Data extracted from a collection:
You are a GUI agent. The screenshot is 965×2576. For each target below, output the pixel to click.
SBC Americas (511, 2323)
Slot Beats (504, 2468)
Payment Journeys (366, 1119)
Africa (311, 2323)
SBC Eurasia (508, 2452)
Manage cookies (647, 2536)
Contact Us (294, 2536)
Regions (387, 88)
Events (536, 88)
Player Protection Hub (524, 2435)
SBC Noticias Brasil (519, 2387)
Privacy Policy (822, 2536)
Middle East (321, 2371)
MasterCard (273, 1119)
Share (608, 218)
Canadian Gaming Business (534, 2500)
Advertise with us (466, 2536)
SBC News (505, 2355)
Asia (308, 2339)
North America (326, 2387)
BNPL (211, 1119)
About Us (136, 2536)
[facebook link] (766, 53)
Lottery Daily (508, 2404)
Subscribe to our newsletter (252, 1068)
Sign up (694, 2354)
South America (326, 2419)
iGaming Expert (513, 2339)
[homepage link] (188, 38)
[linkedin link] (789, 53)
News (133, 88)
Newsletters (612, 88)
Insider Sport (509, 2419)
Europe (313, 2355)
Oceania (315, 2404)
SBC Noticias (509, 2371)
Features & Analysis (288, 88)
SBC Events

---

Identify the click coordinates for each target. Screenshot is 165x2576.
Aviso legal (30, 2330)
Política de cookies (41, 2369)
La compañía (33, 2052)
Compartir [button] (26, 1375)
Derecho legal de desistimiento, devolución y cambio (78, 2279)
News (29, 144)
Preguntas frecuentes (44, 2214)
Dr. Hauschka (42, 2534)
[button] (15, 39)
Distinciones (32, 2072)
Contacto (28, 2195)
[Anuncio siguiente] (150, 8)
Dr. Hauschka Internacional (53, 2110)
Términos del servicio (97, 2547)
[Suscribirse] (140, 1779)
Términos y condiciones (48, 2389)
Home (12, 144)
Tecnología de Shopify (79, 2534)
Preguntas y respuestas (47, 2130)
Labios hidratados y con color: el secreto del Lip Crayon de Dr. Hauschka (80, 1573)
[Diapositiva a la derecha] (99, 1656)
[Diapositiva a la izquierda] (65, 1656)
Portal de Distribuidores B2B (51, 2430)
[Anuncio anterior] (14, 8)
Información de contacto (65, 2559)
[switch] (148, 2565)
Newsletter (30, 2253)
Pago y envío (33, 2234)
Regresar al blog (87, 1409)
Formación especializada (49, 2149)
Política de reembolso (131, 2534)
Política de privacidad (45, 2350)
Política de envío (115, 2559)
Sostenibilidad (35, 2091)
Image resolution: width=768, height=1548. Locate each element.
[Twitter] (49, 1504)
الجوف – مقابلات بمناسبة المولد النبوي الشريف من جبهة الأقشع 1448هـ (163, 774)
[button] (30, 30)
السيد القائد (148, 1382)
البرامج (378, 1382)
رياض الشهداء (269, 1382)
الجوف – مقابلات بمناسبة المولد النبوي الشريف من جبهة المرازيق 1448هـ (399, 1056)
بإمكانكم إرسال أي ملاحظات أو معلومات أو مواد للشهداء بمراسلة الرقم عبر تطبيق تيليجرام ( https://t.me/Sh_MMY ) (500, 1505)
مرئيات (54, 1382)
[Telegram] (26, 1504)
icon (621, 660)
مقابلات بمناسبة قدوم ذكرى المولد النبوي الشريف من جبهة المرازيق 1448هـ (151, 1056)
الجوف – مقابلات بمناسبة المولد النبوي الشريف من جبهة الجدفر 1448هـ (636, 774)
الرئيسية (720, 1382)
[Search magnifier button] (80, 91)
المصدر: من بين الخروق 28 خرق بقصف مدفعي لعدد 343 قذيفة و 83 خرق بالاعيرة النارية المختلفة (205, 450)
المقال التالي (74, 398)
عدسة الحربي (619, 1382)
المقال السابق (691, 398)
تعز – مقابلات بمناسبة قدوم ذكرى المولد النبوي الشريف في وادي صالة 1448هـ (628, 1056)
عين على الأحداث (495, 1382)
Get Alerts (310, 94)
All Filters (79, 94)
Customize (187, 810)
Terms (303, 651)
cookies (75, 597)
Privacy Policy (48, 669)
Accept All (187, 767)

» Description of the task
Taking the records above, retype every line from the one with "Payment Journeys (366, 1119)" down to the one with "Features & Analysis (288, 88)", exactly and with nothing else.

» Worked solution
Payment Journeys (366, 1119)
Africa (311, 2323)
SBC Eurasia (508, 2452)
Manage cookies (647, 2536)
Contact Us (294, 2536)
Regions (387, 88)
Events (536, 88)
Player Protection Hub (524, 2435)
SBC Noticias Brasil (519, 2387)
Privacy Policy (822, 2536)
Middle East (321, 2371)
MasterCard (273, 1119)
Share (608, 218)
Canadian Gaming Business (534, 2500)
Advertise with us (466, 2536)
SBC News (505, 2355)
Asia (308, 2339)
North America (326, 2387)
BNPL (211, 1119)
About Us (136, 2536)
[facebook link] (766, 53)
Lottery Daily (508, 2404)
Subscribe to our newsletter (252, 1068)
Sign up (694, 2354)
South America (326, 2419)
iGaming Expert (513, 2339)
[homepage link] (188, 38)
[linkedin link] (789, 53)
News (133, 88)
Newsletters (612, 88)
Insider Sport (509, 2419)
Europe (313, 2355)
Oceania (315, 2404)
SBC Noticias (509, 2371)
Features & Analysis (288, 88)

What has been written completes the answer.